I’ve had a go with the ColorMunki Photo monitor/print profiler and must say I’m happy (so far).
The first monitor calibration of my MacBook Pro looks good.
That’s something I’ve never achieved with the last profiler I used, an older profiler from x-rite with the i1Match software from about a few years back.
So the ColorMunki did well.
The contrast and colour looks good and it seems that the profile is a decent (although not perfect) match for the sRGB colour space.
The profile clips the greens and reds a bit – compared to sRGB – but extends the blues.
I think the clipping is due to the screen limitations of the MacBook Pro rather than the ColorMunki’s capabilities.

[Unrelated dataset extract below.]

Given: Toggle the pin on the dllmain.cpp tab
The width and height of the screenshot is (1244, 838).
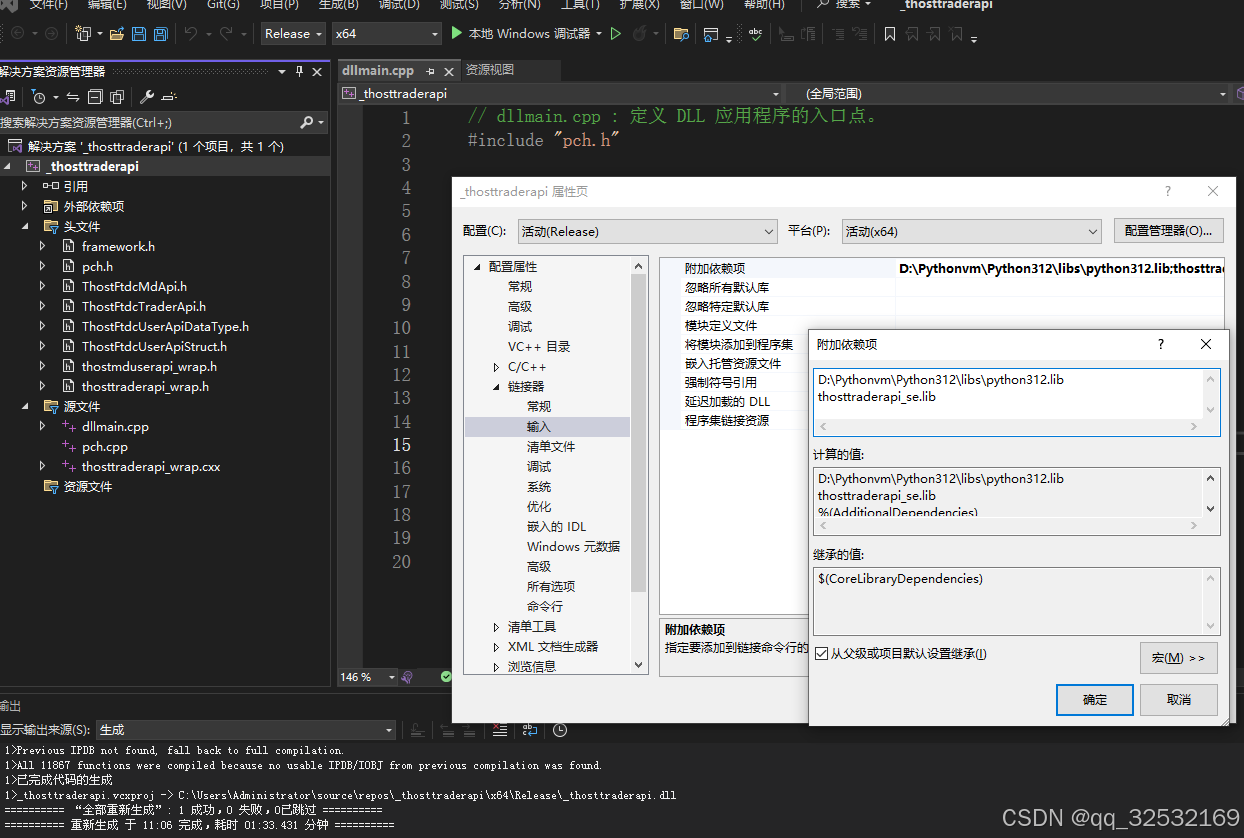Looking at the screenshot, I should pos(431,70).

So overall the match is fine for non-critical work and to publish to the web.
I uncaged the munki using the NEC SpectraView Profiler 5 software (made by BasicColor) and the profile created is a slight improvement with better gradients and a slightly flatter gamma.
SpectraView Profiler 5 offers a decent report with lots of information re targeted and achieved colour values. It also gives good information re achieved delta e values.
The software uses far more colour patches than the munki software to create the profile, so I assume it would have to be slightly more accurate.
According to the SpectraView Profiler software the munki hardware did well as a measuring device.
The ColorMunki software is too limited to offer much post-calibration and profiling information. But it’s a consumer product, not a full professional device, so that’s to be expected.
It’s targeted at the kind of user who wants a nicely balanced screen, but doesn’t have enough technical knowledge to understand much of the data that gets generated during monitor calibration.
I’ll probably upgrade to the BasicColor Display 5 software (same as the re-batched NEC version) and live happily ever after.
I might also get something like the NEC Spectraview 241 monitor – with extended color gamut – for colour critical work. This has the (re-batched BasicColor Display 5) software supplied as part of the package.
To sum it up.
Happy with the tool as a monitor calibrator as is, but still happier when combining it with more sophisticated software.
If it does this well when creating printer profiles than it’s a worth while investment for the photographer who needs a good match between display and output.
As a bonus, the device is roughly NZ$600 here in Germany and that’s a lot cheaper than what it goes for in NZ.
So in this case, paying peanuts and getting a munki is a good thing.